Finnic language in western Latvia

Livonian (līvõ kēļ or rāndakēļ) is a Finnic language that originated on the Livonian Coast of the Gulf of Riga, located in the north of the Kurzeme peninsula in Latvia but also used to be spoken in the Salaca River valley. Although its last known native speaker died in 2013, a child, Kuldi Medne, born in 2020, is reported to be a native speaker of Livonian. Her parents are Livonian language revival activists Jānis Mednis and Renāte Medne. Also, there are about 40 reported L2 speakers and 210 having reported some knowledge of the language. Possibly uniquely among the Uralic languages but similarly to Latvian and Lithuanian, Livonian has been described as a pitch-accent language (or restricted tone language, see below).

Some ethnic Livonians are learning or have learned Livonian in an attempt to revive it, but because ethnic Livonians are a small minority, opportunities to use Livonian are limited. The Estonian newspaper Eesti Päevaleht erroneously announced that Viktors Bertholds, who died on 28 February 2009, was the last native speaker who started Latvian-language school as a monolingual. Some other Livonians had argued, however, that there were some native speakers left, including Viktors Bertholds' cousin, Grizelda Kristiņa, who died in 2013. An article published by the Foundation for Endangered Languages in 2007 stated that there were only 182 registered Livonians and a mere six native speakers. In a 2009 conference proceeding, it was mentioned that there could be "at best 10 living native" speakers of the language.

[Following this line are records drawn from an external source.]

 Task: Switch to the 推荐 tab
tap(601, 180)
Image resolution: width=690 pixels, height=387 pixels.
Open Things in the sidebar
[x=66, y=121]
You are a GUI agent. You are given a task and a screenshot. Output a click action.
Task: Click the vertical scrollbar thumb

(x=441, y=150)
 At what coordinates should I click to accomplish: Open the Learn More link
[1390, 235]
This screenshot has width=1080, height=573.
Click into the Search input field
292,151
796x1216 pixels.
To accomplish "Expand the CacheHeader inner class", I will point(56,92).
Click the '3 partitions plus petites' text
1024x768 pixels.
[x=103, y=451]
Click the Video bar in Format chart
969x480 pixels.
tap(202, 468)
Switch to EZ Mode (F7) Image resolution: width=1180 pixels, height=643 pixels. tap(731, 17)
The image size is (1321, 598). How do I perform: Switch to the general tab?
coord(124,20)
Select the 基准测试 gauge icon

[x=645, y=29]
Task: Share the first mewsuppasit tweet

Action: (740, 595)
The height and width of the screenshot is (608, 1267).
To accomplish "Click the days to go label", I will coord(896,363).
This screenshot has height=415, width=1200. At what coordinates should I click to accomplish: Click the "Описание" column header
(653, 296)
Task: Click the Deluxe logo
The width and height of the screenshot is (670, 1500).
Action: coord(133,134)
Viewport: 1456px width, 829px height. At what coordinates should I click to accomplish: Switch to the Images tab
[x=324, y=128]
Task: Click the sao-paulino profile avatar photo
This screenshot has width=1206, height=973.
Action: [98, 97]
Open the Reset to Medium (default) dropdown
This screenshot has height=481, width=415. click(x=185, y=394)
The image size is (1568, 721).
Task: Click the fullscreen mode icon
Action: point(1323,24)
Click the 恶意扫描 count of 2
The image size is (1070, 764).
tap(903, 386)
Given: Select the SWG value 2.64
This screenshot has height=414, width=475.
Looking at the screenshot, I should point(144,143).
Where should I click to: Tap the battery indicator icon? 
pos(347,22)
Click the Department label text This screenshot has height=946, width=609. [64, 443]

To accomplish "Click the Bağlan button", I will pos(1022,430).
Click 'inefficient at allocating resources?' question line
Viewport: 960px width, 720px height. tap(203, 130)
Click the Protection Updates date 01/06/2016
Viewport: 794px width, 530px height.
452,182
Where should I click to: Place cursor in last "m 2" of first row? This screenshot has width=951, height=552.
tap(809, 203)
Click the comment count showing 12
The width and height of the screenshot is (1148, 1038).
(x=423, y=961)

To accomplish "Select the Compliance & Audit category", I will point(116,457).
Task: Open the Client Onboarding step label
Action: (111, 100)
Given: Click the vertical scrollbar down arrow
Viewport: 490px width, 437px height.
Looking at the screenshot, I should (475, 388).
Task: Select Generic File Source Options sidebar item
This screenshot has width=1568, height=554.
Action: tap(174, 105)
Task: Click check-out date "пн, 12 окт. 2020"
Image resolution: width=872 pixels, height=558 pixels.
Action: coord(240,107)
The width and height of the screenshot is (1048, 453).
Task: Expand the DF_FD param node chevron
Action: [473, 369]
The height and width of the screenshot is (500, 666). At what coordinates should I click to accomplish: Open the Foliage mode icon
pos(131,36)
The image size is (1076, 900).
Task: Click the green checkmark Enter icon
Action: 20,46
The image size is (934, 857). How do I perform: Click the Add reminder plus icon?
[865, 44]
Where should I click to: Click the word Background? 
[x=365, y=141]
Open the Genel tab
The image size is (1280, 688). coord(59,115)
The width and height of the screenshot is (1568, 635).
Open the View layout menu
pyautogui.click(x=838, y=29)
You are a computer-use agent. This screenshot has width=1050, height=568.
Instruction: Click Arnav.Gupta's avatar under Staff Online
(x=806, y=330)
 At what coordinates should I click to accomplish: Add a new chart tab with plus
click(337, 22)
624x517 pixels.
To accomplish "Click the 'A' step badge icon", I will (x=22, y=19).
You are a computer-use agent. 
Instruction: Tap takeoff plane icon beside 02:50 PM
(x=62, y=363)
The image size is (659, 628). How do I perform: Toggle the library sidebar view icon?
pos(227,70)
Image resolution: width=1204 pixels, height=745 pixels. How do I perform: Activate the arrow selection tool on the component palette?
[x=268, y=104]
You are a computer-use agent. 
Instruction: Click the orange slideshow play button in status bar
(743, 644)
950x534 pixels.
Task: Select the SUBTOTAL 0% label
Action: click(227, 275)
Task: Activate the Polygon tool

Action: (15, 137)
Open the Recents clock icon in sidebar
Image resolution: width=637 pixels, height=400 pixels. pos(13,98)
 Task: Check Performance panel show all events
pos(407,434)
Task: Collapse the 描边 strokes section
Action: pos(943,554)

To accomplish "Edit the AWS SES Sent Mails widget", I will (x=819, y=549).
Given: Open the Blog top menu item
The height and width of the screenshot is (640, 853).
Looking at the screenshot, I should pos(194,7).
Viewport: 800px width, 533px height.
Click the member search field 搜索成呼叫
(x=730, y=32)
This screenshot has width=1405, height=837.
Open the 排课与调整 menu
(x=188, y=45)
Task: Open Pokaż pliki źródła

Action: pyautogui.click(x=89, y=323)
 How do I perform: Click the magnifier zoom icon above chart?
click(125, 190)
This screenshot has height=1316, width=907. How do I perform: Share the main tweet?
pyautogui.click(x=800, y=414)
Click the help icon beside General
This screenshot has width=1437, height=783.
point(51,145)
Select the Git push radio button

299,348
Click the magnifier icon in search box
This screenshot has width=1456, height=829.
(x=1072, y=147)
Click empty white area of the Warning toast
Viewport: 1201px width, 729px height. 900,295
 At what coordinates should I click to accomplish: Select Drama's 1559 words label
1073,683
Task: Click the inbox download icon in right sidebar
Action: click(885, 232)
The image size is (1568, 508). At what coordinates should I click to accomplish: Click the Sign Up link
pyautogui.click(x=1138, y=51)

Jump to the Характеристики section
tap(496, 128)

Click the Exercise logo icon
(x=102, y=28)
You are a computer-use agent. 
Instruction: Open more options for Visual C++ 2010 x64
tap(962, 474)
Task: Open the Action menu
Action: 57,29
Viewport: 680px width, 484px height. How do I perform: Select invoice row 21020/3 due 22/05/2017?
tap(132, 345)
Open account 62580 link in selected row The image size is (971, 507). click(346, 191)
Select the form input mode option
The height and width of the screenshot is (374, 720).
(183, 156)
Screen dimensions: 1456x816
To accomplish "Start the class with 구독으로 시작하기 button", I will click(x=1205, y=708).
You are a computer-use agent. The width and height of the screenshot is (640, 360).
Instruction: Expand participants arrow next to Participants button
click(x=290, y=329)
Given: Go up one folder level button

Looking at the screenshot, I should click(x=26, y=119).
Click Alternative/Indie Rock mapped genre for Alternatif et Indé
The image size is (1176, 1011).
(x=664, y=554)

The promotion of the Livonian language as a living language has been advanced mostly by the Livonian Cultural Centre (Līvõ Kultūr Sidām), an organisation of mostly young Livonians. Livonian as a lesser used language in Latvia – along with Latgalian – is represented by the Latvian Bureau of Lesser Used Languages (LatBLUL), formerly a national branch of the European Bureau of Lesser Used Languages (EBLUL).

The language is taught in universities in Latvia, Estonia, Finland and Sweden, which constantly increases the pool of people with some knowledge of the language who do not permanently reside in Latvia.

== History ==
In the 19th century, about 2,000 people still spoke Livonian; in 1852, the number of Livonians was 2,394. Various historical events have led to the near total language death of Livonian:
- In the 13th century, speakers of Livonian numbered 30,000.
- The German invasion: around the year 1200, the Livonian Brothers of the Sword and the Teutonic knights conquered Livonia, leading to contention of rule of the area between these orders and the Archbishopric of Riga.
- 1522: The introduction of the Protestant Reformation.
- 1557: The Russian invasion, also known as the Russo-Swedish War.
- 1558–1583: Livonian War. Russians, Swedes, Danes, Lithuanians and Poles fought over the area.
- 1721: The Treaty of Nystad. Northern Livonia became provinces of Tsarist Russia.
- 1918: The founding of Latvia; the Livonian language re-blossomed.
- World War II and Soviet Union: marginalisation of Livonian.
- Declared extinct on 6 June 2013.
- Revival of the Livonian language started after the last native speaker died.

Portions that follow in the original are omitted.